=== WHAT THE TASK ASKS ===
Give back one number only: how many lines in the material below contain "heading".

═══ SOURCE INFORMATION ═══

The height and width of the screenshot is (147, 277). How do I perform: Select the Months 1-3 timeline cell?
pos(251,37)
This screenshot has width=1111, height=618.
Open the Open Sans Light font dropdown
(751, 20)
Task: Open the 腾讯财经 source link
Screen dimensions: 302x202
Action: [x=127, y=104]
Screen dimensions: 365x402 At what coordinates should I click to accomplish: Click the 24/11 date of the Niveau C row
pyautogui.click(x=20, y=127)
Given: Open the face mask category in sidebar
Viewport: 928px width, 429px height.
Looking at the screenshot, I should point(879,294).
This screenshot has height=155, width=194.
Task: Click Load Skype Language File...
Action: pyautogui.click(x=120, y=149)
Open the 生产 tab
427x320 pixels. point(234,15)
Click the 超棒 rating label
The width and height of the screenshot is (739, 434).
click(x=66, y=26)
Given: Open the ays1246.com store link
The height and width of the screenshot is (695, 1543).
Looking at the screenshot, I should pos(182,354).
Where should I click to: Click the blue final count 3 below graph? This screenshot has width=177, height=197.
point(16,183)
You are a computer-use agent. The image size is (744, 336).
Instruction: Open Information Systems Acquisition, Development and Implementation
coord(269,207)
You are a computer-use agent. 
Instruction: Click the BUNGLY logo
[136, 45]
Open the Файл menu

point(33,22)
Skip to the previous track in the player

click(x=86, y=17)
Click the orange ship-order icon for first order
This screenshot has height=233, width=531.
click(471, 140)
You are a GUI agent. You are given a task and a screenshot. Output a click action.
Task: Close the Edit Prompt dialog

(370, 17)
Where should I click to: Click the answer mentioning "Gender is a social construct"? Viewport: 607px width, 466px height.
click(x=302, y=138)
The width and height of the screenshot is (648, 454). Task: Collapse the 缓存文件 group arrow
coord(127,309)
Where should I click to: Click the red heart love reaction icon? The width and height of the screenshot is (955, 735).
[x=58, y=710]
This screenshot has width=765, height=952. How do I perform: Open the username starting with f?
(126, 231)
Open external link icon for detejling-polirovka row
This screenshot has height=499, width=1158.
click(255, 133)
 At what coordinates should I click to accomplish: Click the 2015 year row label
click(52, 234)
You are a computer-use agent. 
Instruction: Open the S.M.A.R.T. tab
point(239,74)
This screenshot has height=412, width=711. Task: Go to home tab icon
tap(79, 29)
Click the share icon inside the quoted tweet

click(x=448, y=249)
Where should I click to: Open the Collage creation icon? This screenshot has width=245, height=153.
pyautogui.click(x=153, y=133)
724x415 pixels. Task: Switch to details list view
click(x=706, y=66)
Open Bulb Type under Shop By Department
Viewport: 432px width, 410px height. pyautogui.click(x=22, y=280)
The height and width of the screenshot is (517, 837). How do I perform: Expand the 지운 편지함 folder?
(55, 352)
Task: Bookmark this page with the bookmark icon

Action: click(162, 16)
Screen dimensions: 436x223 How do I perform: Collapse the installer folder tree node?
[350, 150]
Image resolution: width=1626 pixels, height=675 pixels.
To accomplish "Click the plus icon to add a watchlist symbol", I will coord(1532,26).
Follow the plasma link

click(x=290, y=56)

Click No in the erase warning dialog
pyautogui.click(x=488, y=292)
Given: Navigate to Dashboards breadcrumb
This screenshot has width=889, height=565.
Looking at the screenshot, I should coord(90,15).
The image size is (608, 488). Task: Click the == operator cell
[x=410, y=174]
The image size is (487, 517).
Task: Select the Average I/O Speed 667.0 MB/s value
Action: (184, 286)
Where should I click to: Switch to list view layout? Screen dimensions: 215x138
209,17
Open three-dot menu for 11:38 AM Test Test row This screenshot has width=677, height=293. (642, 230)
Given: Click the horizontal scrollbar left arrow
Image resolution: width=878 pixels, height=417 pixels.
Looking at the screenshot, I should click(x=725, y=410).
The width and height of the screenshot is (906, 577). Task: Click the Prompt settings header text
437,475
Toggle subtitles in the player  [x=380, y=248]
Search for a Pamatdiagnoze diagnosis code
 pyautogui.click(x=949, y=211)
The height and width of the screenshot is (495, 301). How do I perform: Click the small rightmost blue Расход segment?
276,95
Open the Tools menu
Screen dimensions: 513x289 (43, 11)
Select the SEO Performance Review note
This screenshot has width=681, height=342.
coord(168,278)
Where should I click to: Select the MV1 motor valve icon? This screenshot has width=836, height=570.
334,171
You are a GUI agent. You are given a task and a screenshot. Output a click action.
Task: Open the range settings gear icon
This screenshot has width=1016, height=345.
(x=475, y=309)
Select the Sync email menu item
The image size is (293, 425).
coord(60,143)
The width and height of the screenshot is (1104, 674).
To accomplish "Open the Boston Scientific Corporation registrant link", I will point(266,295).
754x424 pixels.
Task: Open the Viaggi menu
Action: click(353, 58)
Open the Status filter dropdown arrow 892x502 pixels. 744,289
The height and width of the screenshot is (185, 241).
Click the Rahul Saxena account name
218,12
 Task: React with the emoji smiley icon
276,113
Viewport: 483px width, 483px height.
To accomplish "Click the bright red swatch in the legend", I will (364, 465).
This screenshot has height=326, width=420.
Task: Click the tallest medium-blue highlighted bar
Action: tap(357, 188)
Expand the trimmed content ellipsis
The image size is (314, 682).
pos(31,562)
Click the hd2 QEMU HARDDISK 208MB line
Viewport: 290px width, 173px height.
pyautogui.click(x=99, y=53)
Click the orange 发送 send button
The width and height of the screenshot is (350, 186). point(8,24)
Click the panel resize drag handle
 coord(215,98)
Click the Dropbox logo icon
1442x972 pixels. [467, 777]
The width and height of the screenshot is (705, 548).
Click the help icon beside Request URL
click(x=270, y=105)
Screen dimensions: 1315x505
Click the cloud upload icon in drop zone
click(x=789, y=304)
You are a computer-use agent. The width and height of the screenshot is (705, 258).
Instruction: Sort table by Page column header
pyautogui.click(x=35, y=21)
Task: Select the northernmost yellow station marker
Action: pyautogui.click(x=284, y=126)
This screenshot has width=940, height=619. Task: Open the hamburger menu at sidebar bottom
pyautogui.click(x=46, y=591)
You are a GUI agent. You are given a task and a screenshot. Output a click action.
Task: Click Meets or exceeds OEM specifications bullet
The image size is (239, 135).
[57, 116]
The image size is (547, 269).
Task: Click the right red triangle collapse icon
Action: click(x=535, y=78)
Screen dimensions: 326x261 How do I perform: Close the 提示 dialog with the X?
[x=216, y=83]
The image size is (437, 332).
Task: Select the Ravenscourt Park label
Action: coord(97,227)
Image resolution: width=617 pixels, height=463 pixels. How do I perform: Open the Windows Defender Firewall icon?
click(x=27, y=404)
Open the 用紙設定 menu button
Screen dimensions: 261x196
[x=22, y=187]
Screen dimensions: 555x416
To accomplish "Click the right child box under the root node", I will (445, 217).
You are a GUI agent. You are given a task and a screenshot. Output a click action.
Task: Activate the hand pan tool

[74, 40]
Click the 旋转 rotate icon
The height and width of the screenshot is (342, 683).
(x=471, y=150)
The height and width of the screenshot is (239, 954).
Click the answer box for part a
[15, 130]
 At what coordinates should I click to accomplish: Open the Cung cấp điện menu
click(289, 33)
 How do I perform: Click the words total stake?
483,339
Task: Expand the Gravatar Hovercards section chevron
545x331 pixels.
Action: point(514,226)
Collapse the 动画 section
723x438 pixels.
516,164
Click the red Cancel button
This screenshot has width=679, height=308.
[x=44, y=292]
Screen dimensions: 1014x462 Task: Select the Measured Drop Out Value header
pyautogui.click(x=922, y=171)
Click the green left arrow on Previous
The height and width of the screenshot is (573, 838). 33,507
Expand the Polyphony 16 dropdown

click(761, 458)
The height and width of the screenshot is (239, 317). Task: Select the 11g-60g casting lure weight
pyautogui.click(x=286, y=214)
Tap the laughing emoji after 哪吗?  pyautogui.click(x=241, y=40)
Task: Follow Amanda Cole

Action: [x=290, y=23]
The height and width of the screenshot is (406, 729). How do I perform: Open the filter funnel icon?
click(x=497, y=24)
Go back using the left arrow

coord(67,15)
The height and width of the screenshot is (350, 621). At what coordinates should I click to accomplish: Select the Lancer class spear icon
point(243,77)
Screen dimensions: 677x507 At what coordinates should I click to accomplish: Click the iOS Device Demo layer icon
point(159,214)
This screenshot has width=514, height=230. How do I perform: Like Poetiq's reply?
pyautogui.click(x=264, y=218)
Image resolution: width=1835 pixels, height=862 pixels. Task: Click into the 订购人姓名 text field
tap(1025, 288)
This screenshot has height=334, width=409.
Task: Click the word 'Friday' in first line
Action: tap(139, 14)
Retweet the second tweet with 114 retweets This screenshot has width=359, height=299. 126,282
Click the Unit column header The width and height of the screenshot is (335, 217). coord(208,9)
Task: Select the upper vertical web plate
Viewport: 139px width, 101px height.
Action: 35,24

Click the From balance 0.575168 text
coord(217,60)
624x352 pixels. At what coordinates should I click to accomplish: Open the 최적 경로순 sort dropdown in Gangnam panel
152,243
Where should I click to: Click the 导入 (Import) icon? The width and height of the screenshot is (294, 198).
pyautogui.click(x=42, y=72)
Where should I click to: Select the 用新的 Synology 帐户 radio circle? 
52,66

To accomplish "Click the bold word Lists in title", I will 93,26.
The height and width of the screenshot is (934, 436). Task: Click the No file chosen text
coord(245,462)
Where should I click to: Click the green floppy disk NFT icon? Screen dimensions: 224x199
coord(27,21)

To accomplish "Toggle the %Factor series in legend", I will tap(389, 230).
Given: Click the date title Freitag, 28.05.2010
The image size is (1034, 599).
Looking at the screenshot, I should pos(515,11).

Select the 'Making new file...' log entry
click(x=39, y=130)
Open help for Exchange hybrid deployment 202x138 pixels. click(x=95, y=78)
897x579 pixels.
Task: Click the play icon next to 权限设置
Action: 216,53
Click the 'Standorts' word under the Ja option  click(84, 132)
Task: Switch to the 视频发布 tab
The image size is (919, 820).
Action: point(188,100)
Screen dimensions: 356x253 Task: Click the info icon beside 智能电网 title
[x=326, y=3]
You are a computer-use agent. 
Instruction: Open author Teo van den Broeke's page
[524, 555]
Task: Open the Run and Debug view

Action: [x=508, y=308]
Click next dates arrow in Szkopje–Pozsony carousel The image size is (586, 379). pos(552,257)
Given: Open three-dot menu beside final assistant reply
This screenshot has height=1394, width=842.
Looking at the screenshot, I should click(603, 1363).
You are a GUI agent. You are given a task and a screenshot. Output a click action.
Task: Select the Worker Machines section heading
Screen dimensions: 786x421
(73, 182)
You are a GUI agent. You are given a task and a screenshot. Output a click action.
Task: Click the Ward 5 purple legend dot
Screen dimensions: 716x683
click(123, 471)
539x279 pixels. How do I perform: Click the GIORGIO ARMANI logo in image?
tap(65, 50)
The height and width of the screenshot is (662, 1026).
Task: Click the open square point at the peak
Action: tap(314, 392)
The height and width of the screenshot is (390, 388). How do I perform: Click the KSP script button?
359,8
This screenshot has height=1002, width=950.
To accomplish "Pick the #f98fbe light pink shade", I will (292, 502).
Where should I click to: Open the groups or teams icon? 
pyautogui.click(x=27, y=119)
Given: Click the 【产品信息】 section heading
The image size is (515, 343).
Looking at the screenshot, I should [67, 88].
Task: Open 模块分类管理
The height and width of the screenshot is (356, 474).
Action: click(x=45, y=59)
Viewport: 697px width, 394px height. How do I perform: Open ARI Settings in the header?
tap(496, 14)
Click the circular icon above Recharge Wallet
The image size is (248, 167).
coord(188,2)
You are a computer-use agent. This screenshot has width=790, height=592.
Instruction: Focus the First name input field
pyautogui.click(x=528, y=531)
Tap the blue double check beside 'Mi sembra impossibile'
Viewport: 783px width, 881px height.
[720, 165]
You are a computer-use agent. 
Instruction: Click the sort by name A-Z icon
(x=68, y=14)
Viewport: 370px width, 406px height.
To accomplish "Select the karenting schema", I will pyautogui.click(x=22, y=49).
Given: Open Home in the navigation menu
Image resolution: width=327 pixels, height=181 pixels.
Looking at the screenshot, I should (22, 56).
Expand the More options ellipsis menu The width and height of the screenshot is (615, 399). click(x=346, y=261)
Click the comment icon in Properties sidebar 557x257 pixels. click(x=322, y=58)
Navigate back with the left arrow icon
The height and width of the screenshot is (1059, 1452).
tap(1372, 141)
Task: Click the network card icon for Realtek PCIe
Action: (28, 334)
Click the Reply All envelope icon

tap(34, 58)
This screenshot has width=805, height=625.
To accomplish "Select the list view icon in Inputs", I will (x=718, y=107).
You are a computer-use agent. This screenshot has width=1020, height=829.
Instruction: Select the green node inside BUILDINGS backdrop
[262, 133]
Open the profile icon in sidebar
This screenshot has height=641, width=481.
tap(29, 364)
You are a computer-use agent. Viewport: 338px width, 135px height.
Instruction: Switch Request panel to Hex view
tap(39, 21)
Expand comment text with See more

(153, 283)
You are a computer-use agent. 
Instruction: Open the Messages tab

═══

=== SOLUTION FOR THIS EXERCISE ===
2